Input data:
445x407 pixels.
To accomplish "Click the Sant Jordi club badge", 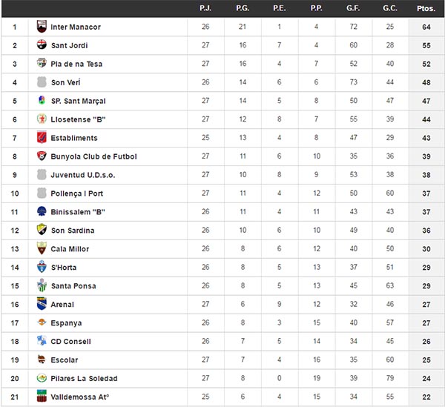I will [x=42, y=44].
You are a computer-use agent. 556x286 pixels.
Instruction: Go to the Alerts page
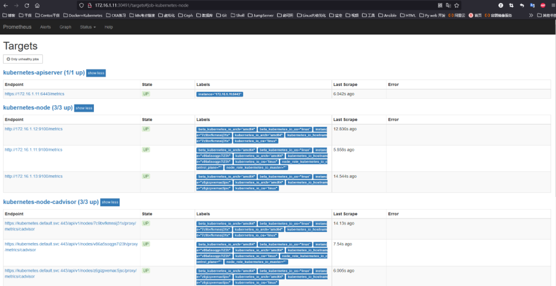pos(45,27)
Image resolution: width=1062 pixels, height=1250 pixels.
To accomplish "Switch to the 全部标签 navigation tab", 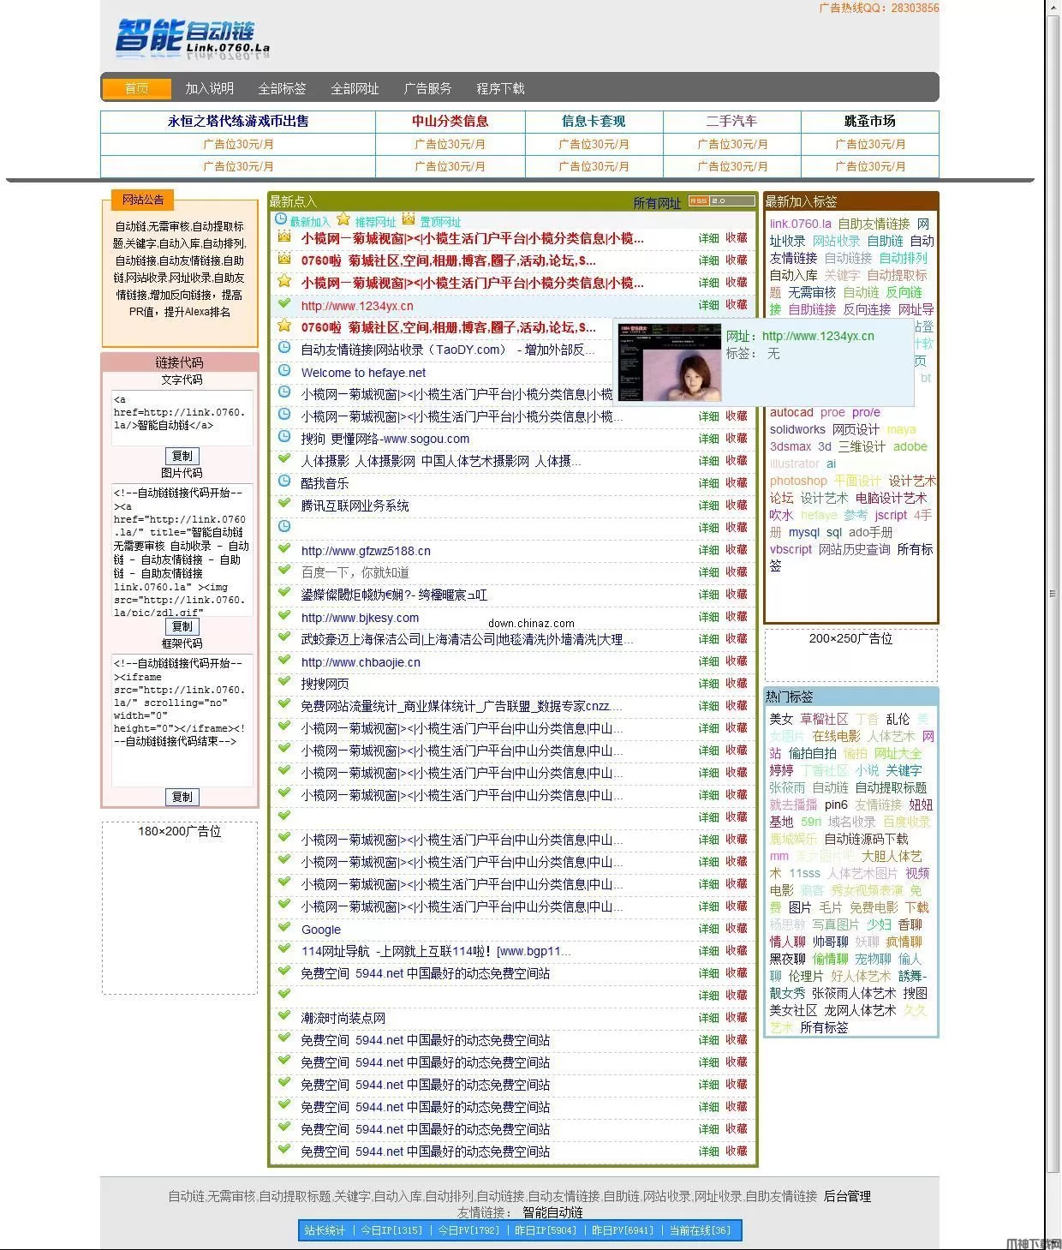I will click(x=283, y=88).
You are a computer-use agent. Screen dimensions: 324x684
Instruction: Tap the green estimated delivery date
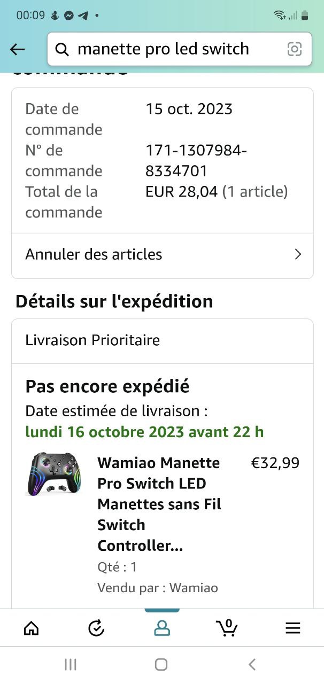tap(144, 432)
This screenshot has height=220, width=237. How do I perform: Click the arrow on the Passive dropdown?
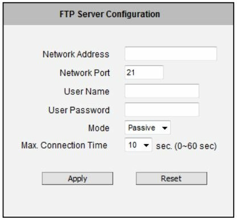pos(165,128)
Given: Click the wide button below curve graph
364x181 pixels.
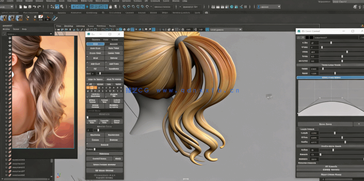Looking at the screenshot, I should click(x=325, y=124).
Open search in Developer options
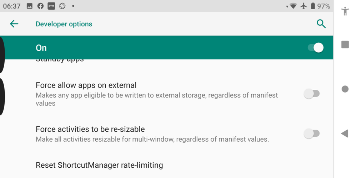The image size is (357, 178). (321, 24)
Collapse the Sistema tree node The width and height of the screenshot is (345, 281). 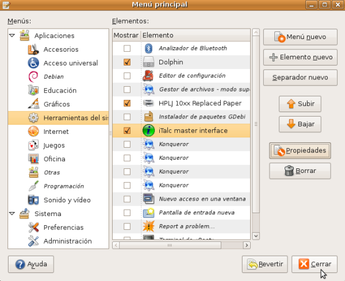[x=13, y=213]
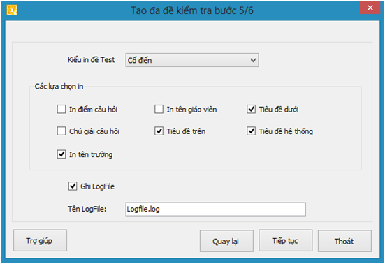The height and width of the screenshot is (264, 385).
Task: Check the In tên giáo viên option
Action: tap(159, 109)
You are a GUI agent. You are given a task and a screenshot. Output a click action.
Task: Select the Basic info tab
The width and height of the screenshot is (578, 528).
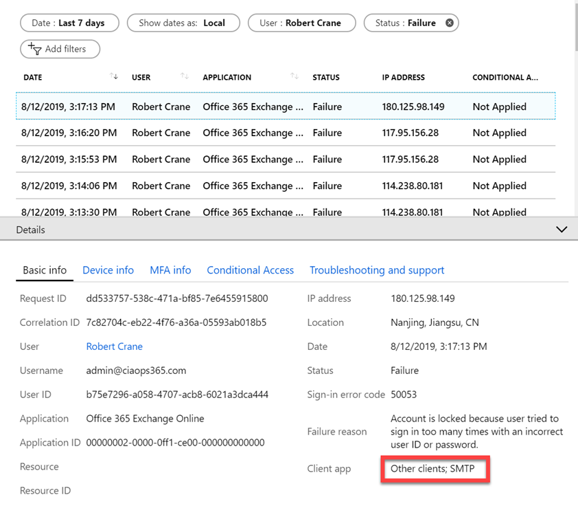coord(45,270)
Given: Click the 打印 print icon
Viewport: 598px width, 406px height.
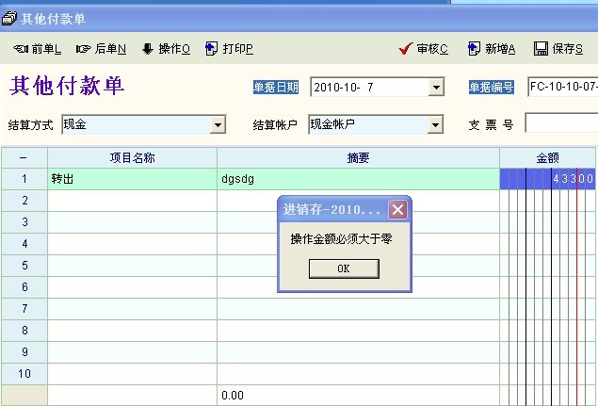Looking at the screenshot, I should [212, 49].
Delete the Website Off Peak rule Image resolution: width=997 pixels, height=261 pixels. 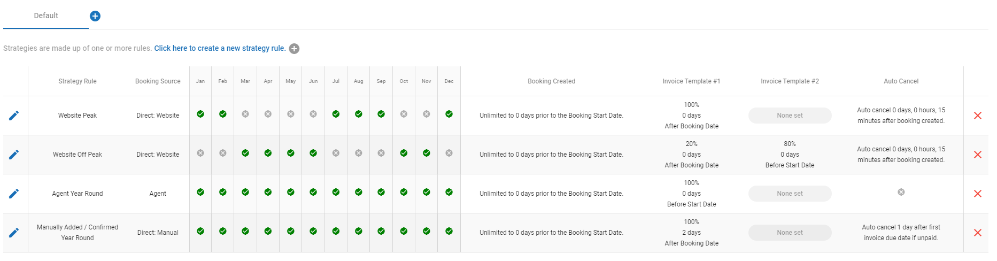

Your objective:
All that is needed is how many lines of the listing hold the word "agent", stated as one number.

Final answer:
3